The U.S. Supreme Court in Washington. CNS photo/Tyler Orsburn

Court won’t block Texas’ six-week abortion ban

By 
  • September 8, 2021

WASHINGTON -- The U.S. Supreme Court has ruled against blocking a Texas law banning abortions at six weeks of pregnancy.

The 5-4 vote, issued Sept. 1 with a one-paragraph unsigned opinion, said the challengers to the Texas law — which went into effect Sept. 1 — did not adequately address the “complex and novel antecedent procedural questions” in this case.
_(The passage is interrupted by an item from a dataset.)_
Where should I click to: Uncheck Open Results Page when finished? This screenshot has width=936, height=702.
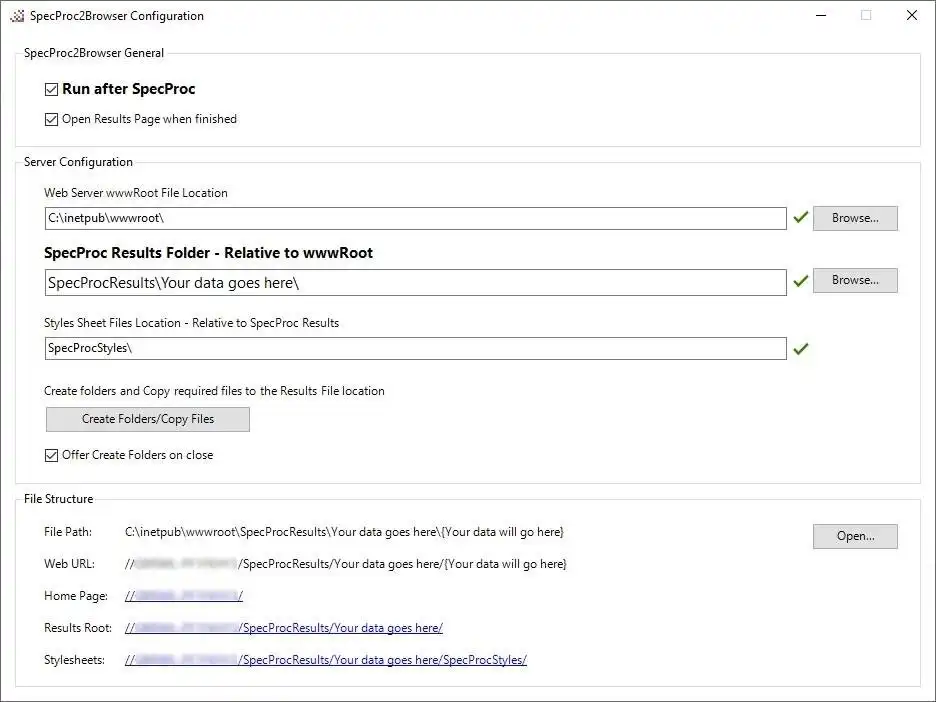[x=52, y=119]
“This order is not based on any conclusion about the constitutionality of Texas’ law, and in no way limits other procedurally proper challenges to the Texas law, including in Texas state courts,” the opinion said, leaving open the possibility that the state’s abortion providers could challenge it in other ways.

The Texas abortion providers had come to the Supreme Court with an emergency appeal to stop the law, but the court initially did not respond.

The Texas Catholic Conference, the public policy arm of the state’s Catholic bishops, said it is the first time since Roe v. Wade that the nation’s high court “has allowed a pro-life law to remain while litigation proceeds in lower courts.”

President Joe Biden criticized the Supreme Court’s action and said in a Sept. 2 statement that his administration will look to launch a “whole-of-government effort to respond to this decision” and look at “what steps the federal government can take to ensure that women in Texas have access to safe and legal abortions as protected by Roe.”

The law, signed by Republican Gov. Greg Abbott in May, became effective at midnight Sept. 1. It is one of the strictest abortion measures in the country, banning abortions in the state after a fetal heartbeat is detectable. There is an exception for medical emergencies but not for rape or incest.

“We celebrate every life saved by this legislation. Opponents of the law argue the term ‘heartbeat’ is misleading. They call it ‘embryonic cardiac activity’ or worse, ‘electrically induced flickering of embryonic tissue.’ These attempts to dehumanize the unborn are disturbing,” the Texas bishops said in a Sept. 3 statement.

The night before the law took effect, court watchers on both sides of the issue kept vigil at the Supreme Court waiting for an order that never came. Abortion providers in the state had argued that the law would prevent about 85 per cent of abortions in the state and will likely cause many clinics to close.

At least 12 other states have legislation banning abortions early in pregnancy, but these bans have been blocked by courts.